Court Bans New Apple Exec from Work

Dennis Faas's picture

A New York judge has ordered a new Apple executive to stop work until a legal dispute with IBM, his former employer, is settled. Mark Papermaster had been set to head the hardware side of Apple's iPod and iPhone division.

Papermaster was formerly IBM's executive in charge of blade servers, a technology which involves bare-bones servers taking their power from storage racks rather than individual power supplies. This makes much slimmer servers which is particularly useful for firms needing to store a large number of servers in a small space.

As part of his IBM contract, Papermaster is banned from working for a rival firm for a year after leaving the company. Apple believed this didn't apply because its target market is notably different than IBM's. It also argued that such a contract was inherently unfair because it effectively left Papermaster unable to leave IBM for fear of being unemployed for a year.
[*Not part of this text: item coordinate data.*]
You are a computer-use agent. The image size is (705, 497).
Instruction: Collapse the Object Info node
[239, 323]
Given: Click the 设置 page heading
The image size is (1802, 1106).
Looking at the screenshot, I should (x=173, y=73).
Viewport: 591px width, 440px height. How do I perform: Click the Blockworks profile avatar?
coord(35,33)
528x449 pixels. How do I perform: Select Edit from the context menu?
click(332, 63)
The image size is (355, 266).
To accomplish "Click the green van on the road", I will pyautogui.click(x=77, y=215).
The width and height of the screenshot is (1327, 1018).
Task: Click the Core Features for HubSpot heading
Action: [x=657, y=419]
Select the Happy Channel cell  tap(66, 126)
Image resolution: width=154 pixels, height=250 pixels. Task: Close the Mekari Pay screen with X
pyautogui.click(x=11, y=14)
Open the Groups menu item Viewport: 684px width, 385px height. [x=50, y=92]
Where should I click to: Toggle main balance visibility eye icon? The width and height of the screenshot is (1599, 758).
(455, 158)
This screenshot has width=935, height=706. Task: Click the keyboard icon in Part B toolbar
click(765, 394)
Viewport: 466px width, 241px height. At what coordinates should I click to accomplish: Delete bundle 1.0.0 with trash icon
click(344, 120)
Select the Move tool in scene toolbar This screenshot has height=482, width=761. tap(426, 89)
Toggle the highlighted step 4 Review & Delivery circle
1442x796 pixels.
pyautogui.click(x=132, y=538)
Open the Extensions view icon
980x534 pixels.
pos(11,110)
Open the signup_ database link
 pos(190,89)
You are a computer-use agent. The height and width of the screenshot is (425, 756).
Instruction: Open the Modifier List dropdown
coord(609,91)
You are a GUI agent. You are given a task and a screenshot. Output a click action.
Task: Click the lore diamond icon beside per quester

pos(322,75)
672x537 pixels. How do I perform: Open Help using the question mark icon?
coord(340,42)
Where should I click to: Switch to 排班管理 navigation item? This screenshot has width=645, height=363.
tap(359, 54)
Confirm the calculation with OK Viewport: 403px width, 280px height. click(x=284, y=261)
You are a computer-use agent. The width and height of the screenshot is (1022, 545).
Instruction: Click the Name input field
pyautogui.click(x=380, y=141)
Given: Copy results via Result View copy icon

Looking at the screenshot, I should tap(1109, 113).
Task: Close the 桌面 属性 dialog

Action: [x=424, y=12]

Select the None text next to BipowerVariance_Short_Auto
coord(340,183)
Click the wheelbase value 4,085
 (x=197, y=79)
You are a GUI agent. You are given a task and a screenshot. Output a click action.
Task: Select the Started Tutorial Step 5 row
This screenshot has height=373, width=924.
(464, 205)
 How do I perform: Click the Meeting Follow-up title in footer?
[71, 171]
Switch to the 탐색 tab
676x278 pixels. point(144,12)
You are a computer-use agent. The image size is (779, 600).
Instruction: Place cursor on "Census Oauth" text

IBM insists the clause is necessary to protect it against former employees sharing up-to-the-minute trade secrets with competitors.

Apple had just announced it hired Papermaster to take over as head of iPhone and iPod engineering and development. The firm felt that, because this was a different role to his IBM work, there was even less of a case for upholding the no-compete clause. (Source: cnet.com)

IBM took the case to court in its home state of New York and has earned an injunction temporarily barring Papermaster from working at Apple. The case will now go through a full legal process, with the judge scheduling a status update for November 18. (Source : bloomberg.com)

Apple's next move may be to have the case shifted to the company's own home state, California. While it will no doubt argue that's the right venue (given that's where Papermaster will or won't be working), the main motive would be that Californian courts are usually much less willing to uphold no-compete clauses in employment contracts.